Exercise objective ->
Repeat the lines of the data that follow, please, starting at the first and stopping after the one with "Task: Click the fullscreen expand icon".

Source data
"""

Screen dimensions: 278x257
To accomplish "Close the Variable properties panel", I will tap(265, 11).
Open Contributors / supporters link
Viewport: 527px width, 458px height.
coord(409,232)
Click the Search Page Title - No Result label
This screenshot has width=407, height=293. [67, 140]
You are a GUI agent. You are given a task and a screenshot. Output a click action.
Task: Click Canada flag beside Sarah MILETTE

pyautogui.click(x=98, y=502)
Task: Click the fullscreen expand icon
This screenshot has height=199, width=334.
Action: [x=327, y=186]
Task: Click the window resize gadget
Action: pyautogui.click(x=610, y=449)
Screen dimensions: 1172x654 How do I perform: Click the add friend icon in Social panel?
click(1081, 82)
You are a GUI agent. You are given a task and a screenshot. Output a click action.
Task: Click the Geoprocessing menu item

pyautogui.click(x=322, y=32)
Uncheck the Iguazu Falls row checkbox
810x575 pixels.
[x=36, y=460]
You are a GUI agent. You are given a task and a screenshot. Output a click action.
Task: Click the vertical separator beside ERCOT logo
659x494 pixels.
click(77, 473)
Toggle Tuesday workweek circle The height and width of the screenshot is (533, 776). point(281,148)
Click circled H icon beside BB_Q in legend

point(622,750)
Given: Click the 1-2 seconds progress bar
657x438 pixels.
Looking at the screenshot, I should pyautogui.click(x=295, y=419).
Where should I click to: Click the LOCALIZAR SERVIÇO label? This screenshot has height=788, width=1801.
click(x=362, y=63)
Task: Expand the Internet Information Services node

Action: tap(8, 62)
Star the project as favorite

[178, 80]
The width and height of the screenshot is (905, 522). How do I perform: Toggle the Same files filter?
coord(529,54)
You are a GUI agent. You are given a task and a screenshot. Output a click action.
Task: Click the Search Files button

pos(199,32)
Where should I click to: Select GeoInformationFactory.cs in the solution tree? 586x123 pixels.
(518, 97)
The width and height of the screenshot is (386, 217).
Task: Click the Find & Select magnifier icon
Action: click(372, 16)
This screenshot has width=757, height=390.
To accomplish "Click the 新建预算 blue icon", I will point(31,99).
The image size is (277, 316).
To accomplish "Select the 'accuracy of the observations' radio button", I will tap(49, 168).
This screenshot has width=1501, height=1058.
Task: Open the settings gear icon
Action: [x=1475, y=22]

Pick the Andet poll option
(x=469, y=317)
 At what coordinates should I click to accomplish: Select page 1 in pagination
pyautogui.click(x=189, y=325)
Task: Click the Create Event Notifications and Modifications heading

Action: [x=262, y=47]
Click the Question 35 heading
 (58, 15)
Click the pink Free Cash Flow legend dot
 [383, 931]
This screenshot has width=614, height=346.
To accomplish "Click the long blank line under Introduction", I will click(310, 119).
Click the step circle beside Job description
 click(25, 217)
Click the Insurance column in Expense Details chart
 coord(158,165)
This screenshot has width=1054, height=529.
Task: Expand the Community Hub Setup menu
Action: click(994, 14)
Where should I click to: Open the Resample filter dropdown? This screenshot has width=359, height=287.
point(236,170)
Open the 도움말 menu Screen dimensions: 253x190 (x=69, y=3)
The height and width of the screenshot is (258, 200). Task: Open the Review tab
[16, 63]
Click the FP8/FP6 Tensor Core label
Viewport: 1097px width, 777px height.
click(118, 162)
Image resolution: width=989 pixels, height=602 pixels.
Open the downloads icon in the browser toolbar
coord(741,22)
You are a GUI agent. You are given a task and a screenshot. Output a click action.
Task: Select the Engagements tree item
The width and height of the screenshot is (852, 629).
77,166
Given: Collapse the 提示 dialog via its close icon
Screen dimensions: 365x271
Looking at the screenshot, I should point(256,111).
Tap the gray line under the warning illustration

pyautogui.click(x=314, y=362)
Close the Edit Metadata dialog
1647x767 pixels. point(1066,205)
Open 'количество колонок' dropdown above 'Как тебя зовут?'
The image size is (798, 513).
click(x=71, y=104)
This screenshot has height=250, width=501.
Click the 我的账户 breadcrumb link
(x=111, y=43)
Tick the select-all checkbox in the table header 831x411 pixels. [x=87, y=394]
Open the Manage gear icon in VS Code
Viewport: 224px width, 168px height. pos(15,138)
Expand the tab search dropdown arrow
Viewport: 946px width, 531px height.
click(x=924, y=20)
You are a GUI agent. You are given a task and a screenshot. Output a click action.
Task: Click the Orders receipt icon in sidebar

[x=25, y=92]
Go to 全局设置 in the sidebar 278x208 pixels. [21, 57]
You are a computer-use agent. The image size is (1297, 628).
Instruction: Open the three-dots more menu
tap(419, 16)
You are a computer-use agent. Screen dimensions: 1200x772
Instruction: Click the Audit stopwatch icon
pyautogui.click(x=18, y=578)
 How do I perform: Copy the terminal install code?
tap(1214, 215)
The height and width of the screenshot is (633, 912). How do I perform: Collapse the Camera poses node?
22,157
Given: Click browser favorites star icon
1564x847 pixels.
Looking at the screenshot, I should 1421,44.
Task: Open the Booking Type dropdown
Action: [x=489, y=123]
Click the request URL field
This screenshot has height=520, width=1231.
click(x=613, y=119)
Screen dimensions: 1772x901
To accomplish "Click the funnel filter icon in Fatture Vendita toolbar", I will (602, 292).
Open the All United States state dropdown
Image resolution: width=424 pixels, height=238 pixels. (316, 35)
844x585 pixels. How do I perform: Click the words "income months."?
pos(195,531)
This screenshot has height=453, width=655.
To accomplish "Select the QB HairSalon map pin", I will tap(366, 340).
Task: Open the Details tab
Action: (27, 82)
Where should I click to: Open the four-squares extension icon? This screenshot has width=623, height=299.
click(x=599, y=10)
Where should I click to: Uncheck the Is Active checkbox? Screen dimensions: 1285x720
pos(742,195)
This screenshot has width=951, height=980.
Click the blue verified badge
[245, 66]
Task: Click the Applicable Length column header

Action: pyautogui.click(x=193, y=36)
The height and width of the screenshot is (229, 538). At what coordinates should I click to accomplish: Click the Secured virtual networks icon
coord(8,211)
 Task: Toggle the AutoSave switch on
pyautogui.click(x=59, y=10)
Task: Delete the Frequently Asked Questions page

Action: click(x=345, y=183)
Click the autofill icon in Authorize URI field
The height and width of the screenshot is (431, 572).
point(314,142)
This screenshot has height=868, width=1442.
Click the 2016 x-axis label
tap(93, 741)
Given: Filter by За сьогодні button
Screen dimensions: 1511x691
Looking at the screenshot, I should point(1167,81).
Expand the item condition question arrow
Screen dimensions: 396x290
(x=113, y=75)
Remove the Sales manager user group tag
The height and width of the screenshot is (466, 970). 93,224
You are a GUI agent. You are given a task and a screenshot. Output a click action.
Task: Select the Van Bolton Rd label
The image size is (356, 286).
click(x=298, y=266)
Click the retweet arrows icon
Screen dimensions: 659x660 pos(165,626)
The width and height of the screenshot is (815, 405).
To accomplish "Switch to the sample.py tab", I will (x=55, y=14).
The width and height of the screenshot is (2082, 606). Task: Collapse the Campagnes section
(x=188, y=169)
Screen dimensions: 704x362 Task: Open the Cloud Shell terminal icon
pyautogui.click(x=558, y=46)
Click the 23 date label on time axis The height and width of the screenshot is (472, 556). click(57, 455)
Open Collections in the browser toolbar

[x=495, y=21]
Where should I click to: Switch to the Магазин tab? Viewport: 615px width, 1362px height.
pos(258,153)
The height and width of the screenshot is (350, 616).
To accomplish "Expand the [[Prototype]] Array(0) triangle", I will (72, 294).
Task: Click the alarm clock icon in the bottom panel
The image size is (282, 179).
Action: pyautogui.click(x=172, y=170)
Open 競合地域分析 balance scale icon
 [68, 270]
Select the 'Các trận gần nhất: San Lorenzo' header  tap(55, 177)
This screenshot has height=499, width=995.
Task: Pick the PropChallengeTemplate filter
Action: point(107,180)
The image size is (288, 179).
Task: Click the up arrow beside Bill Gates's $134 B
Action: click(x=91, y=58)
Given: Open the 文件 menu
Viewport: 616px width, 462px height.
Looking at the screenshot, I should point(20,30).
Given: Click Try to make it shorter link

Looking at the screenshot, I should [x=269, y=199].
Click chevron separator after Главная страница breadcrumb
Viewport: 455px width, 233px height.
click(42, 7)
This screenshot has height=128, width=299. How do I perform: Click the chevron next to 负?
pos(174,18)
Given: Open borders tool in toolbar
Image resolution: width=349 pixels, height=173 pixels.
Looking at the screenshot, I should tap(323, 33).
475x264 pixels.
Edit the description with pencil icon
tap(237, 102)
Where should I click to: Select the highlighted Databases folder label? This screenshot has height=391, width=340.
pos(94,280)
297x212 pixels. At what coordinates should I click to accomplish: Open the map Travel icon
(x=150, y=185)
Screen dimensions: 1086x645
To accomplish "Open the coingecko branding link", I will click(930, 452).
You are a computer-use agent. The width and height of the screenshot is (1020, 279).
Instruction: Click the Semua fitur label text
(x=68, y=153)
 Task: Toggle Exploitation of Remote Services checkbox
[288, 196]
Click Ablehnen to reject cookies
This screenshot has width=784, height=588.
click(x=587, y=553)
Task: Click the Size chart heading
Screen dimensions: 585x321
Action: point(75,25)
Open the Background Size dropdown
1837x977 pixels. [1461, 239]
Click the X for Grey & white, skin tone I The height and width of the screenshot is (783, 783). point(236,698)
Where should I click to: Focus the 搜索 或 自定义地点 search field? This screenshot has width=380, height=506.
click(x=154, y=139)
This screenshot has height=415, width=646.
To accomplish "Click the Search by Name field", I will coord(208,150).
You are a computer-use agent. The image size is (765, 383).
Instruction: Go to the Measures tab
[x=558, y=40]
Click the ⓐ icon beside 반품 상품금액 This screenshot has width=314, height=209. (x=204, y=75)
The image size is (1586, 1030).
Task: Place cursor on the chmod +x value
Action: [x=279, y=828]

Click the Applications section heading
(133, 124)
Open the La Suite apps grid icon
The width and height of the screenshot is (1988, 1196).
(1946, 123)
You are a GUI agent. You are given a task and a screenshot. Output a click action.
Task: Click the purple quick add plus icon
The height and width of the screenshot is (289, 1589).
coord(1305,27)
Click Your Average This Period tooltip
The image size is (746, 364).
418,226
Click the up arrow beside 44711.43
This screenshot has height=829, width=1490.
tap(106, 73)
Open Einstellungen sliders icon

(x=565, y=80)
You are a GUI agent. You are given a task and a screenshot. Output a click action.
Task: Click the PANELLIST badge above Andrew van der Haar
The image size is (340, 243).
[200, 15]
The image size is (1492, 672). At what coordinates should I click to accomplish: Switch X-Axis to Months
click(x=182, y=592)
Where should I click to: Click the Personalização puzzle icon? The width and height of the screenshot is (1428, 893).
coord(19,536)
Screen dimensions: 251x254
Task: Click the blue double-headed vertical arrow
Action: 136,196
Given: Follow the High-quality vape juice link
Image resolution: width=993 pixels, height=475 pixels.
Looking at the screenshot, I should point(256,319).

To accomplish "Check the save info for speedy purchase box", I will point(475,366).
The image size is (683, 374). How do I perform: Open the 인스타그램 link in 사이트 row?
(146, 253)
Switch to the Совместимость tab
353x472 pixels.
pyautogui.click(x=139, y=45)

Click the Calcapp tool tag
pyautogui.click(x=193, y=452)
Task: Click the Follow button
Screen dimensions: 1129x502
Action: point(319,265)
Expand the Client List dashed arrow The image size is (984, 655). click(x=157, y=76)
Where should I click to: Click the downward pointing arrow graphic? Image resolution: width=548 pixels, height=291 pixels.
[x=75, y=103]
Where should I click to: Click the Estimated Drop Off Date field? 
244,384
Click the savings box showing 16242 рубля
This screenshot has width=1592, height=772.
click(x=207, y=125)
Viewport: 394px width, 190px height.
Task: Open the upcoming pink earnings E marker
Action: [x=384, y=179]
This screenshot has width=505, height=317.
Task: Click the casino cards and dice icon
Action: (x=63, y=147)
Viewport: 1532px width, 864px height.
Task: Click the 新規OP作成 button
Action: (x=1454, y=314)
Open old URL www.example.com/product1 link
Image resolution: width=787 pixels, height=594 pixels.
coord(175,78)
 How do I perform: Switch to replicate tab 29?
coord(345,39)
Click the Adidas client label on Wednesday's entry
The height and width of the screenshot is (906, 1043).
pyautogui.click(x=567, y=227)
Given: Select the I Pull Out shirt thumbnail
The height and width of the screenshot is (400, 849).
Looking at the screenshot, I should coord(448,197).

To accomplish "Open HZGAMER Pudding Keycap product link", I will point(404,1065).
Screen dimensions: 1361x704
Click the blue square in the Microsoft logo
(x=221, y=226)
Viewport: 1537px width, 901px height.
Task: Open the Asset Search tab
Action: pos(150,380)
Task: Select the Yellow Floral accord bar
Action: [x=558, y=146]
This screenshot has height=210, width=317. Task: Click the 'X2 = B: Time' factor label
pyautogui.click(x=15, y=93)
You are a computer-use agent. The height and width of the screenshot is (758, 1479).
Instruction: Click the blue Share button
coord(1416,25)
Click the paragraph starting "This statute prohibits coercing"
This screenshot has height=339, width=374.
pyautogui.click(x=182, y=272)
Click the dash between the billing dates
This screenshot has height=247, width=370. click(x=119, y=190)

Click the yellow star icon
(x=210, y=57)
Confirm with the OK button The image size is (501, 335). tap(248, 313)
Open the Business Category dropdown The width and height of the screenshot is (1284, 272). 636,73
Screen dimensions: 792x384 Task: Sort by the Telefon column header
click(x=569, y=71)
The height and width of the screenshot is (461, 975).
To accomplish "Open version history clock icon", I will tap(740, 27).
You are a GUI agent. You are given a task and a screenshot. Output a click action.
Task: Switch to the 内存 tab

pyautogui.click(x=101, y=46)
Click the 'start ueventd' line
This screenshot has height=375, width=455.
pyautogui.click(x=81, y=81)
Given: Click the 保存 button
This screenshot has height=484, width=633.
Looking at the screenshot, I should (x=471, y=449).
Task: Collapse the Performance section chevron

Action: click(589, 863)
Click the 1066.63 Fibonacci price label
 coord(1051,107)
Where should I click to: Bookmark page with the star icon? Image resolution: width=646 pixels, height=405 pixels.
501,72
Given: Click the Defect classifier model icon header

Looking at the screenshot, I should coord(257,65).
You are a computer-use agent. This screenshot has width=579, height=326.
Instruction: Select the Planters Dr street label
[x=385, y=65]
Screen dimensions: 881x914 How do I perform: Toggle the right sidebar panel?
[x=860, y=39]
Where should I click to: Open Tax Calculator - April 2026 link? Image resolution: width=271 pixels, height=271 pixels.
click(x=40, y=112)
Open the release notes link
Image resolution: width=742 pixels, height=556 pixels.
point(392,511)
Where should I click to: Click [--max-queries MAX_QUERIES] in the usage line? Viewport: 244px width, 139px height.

"""

Problem solution ->
Screen dimensions: 278x257
To accomplish "Close the Variable properties panel", I will tap(265, 11).
Open Contributors / supporters link
Viewport: 527px width, 458px height.
coord(409,232)
Click the Search Page Title - No Result label
This screenshot has width=407, height=293. [67, 140]
You are a GUI agent. You are given a task and a screenshot. Output a click action.
Task: Click Canada flag beside Sarah MILETTE

pyautogui.click(x=98, y=502)
Task: Click the fullscreen expand icon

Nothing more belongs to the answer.